• **Input for this task**:
━━━━

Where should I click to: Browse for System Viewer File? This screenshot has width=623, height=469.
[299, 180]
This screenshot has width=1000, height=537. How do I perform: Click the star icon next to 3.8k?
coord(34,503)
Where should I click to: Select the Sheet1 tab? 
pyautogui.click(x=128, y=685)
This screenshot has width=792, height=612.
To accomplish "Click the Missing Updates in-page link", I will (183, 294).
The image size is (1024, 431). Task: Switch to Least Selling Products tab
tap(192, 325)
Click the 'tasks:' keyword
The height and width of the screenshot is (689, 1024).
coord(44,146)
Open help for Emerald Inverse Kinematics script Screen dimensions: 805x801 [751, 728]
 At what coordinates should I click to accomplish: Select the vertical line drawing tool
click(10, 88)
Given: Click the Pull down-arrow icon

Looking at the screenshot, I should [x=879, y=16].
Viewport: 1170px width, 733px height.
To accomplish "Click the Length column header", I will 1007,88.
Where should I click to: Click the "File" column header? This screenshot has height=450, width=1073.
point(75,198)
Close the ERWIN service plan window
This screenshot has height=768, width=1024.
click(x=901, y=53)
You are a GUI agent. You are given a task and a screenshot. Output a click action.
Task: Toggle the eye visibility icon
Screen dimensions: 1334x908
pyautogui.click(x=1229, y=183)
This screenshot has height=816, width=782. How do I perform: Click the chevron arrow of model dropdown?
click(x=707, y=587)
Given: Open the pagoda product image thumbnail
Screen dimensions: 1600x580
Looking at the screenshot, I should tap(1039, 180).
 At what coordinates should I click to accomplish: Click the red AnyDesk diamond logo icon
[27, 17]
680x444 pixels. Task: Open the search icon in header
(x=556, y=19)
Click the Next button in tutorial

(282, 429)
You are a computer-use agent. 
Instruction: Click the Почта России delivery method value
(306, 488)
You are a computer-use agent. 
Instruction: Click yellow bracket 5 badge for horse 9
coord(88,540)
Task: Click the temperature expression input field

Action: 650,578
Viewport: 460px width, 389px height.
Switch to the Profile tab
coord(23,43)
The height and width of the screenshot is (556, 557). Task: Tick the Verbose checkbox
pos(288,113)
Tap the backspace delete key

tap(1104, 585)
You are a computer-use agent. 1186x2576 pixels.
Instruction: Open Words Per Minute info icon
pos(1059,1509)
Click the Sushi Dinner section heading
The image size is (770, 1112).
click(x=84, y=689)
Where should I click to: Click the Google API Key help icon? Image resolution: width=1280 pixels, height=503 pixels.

━━━━

The records above must be written out again exactly.

Where should I click to: Browse for System Viewer File? This screenshot has width=623, height=469.
[299, 180]
This screenshot has width=1000, height=537. How do I perform: Click the star icon next to 3.8k?
coord(34,503)
Where should I click to: Select the Sheet1 tab? 
pyautogui.click(x=128, y=685)
This screenshot has width=792, height=612.
To accomplish "Click the Missing Updates in-page link", I will (183, 294).
The image size is (1024, 431). Task: Switch to Least Selling Products tab
tap(192, 325)
Click the 'tasks:' keyword
The height and width of the screenshot is (689, 1024).
coord(44,146)
Open help for Emerald Inverse Kinematics script Screen dimensions: 805x801 [751, 728]
 At what coordinates should I click to accomplish: Select the vertical line drawing tool
click(10, 88)
Given: Click the Pull down-arrow icon

Looking at the screenshot, I should [x=879, y=16].
Viewport: 1170px width, 733px height.
To accomplish "Click the Length column header", I will 1007,88.
Where should I click to: Click the "File" column header? This screenshot has height=450, width=1073.
point(75,198)
Close the ERWIN service plan window
This screenshot has height=768, width=1024.
click(x=901, y=53)
You are a GUI agent. You are given a task and a screenshot. Output a click action.
Task: Toggle the eye visibility icon
Screen dimensions: 1334x908
pyautogui.click(x=1229, y=183)
This screenshot has height=816, width=782. How do I perform: Click the chevron arrow of model dropdown?
click(x=707, y=587)
Given: Open the pagoda product image thumbnail
Screen dimensions: 1600x580
Looking at the screenshot, I should tap(1039, 180).
 At what coordinates should I click to accomplish: Click the red AnyDesk diamond logo icon
[27, 17]
680x444 pixels. Task: Open the search icon in header
(x=556, y=19)
Click the Next button in tutorial

(282, 429)
You are a computer-use agent. 
Instruction: Click the Почта России delivery method value
(306, 488)
You are a computer-use agent. 
Instruction: Click yellow bracket 5 badge for horse 9
coord(88,540)
Task: Click the temperature expression input field

Action: 650,578
Viewport: 460px width, 389px height.
Switch to the Profile tab
coord(23,43)
The height and width of the screenshot is (556, 557). Task: Tick the Verbose checkbox
pos(288,113)
Tap the backspace delete key

tap(1104, 585)
You are a computer-use agent. 1186x2576 pixels.
Instruction: Open Words Per Minute info icon
pos(1059,1509)
Click the Sushi Dinner section heading
The image size is (770, 1112).
click(x=84, y=689)
Where should I click to: Click the Google API Key help icon? Image resolution: width=1280 pixels, height=503 pixels.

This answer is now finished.